>>

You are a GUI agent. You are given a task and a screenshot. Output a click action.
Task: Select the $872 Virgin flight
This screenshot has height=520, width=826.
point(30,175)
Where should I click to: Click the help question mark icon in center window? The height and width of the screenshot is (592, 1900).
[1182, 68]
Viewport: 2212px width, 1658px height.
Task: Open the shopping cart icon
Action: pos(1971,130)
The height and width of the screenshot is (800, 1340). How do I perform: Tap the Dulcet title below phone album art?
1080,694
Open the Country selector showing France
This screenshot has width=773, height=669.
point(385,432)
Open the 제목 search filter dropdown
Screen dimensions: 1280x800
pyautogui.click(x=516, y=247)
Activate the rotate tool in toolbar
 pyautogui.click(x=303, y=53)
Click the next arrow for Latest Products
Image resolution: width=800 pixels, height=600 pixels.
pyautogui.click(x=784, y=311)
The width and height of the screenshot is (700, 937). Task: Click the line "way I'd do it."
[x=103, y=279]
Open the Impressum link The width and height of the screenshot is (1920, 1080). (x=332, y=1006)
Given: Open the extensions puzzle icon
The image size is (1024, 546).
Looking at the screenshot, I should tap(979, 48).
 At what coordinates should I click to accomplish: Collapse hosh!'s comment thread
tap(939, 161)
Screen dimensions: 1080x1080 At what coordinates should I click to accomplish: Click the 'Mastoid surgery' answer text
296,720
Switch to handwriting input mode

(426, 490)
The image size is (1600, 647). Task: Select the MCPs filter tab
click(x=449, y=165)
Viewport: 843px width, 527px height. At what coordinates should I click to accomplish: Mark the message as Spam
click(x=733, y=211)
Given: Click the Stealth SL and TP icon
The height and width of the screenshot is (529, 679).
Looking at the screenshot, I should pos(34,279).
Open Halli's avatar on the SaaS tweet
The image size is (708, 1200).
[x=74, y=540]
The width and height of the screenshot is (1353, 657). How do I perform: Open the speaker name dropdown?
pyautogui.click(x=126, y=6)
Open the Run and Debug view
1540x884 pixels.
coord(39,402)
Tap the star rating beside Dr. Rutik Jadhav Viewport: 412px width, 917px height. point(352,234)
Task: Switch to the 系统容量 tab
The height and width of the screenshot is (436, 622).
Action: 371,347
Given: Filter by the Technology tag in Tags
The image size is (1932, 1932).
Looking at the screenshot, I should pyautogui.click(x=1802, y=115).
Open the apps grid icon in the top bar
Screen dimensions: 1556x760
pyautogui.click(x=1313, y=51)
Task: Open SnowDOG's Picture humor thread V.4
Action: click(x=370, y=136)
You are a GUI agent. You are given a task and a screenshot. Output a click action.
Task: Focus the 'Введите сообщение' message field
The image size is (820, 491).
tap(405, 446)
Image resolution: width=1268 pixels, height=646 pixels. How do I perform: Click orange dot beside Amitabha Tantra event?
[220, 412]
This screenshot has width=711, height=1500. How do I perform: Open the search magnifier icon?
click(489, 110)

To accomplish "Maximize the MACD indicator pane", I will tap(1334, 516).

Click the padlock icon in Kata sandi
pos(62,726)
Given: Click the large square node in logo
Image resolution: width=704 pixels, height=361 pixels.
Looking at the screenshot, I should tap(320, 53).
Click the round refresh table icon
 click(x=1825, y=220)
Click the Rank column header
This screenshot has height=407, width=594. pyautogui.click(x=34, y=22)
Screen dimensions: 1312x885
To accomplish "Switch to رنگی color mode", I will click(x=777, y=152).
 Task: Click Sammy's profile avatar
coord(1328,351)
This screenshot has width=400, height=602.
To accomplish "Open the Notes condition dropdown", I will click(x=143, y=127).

<<

All of the material shown above should be written out exactly.

You are a GUI agent. You are given a task and a screenshot. Output a click action.
Task: Select the $872 Virgin flight
This screenshot has height=520, width=826.
point(30,175)
Where should I click to: Click the help question mark icon in center window? The height and width of the screenshot is (592, 1900).
[1182, 68]
Viewport: 2212px width, 1658px height.
Task: Open the shopping cart icon
Action: pos(1971,130)
The height and width of the screenshot is (800, 1340). How do I perform: Tap the Dulcet title below phone album art?
1080,694
Open the Country selector showing France
This screenshot has width=773, height=669.
point(385,432)
Open the 제목 search filter dropdown
Screen dimensions: 1280x800
pyautogui.click(x=516, y=247)
Activate the rotate tool in toolbar
 pyautogui.click(x=303, y=53)
Click the next arrow for Latest Products
Image resolution: width=800 pixels, height=600 pixels.
pyautogui.click(x=784, y=311)
The width and height of the screenshot is (700, 937). Task: Click the line "way I'd do it."
[x=103, y=279]
Open the Impressum link The width and height of the screenshot is (1920, 1080). (x=332, y=1006)
Given: Open the extensions puzzle icon
The image size is (1024, 546).
Looking at the screenshot, I should tap(979, 48).
 At what coordinates should I click to accomplish: Collapse hosh!'s comment thread
tap(939, 161)
Screen dimensions: 1080x1080 At what coordinates should I click to accomplish: Click the 'Mastoid surgery' answer text
296,720
Switch to handwriting input mode

(426, 490)
The image size is (1600, 647). Task: Select the MCPs filter tab
click(x=449, y=165)
Viewport: 843px width, 527px height. At what coordinates should I click to accomplish: Mark the message as Spam
click(x=733, y=211)
Given: Click the Stealth SL and TP icon
The height and width of the screenshot is (529, 679).
Looking at the screenshot, I should pos(34,279).
Open Halli's avatar on the SaaS tweet
The image size is (708, 1200).
[x=74, y=540]
The width and height of the screenshot is (1353, 657). How do I perform: Open the speaker name dropdown?
pyautogui.click(x=126, y=6)
Open the Run and Debug view
1540x884 pixels.
coord(39,402)
Tap the star rating beside Dr. Rutik Jadhav Viewport: 412px width, 917px height. point(352,234)
Task: Switch to the 系统容量 tab
The height and width of the screenshot is (436, 622).
Action: 371,347
Given: Filter by the Technology tag in Tags
The image size is (1932, 1932).
Looking at the screenshot, I should pyautogui.click(x=1802, y=115).
Open the apps grid icon in the top bar
Screen dimensions: 1556x760
pyautogui.click(x=1313, y=51)
Task: Open SnowDOG's Picture humor thread V.4
Action: click(x=370, y=136)
You are a GUI agent. You are given a task and a screenshot. Output a click action.
Task: Focus the 'Введите сообщение' message field
The image size is (820, 491).
tap(405, 446)
Image resolution: width=1268 pixels, height=646 pixels. How do I perform: Click orange dot beside Amitabha Tantra event?
[220, 412]
This screenshot has width=711, height=1500. How do I perform: Open the search magnifier icon?
click(489, 110)

To accomplish "Maximize the MACD indicator pane", I will tap(1334, 516).

Click the padlock icon in Kata sandi
pos(62,726)
Given: Click the large square node in logo
Image resolution: width=704 pixels, height=361 pixels.
Looking at the screenshot, I should tap(320, 53).
Click the round refresh table icon
 click(x=1825, y=220)
Click the Rank column header
This screenshot has height=407, width=594. pyautogui.click(x=34, y=22)
Screen dimensions: 1312x885
To accomplish "Switch to رنگی color mode", I will click(x=777, y=152).
 Task: Click Sammy's profile avatar
coord(1328,351)
This screenshot has width=400, height=602.
To accomplish "Open the Notes condition dropdown", I will click(x=143, y=127).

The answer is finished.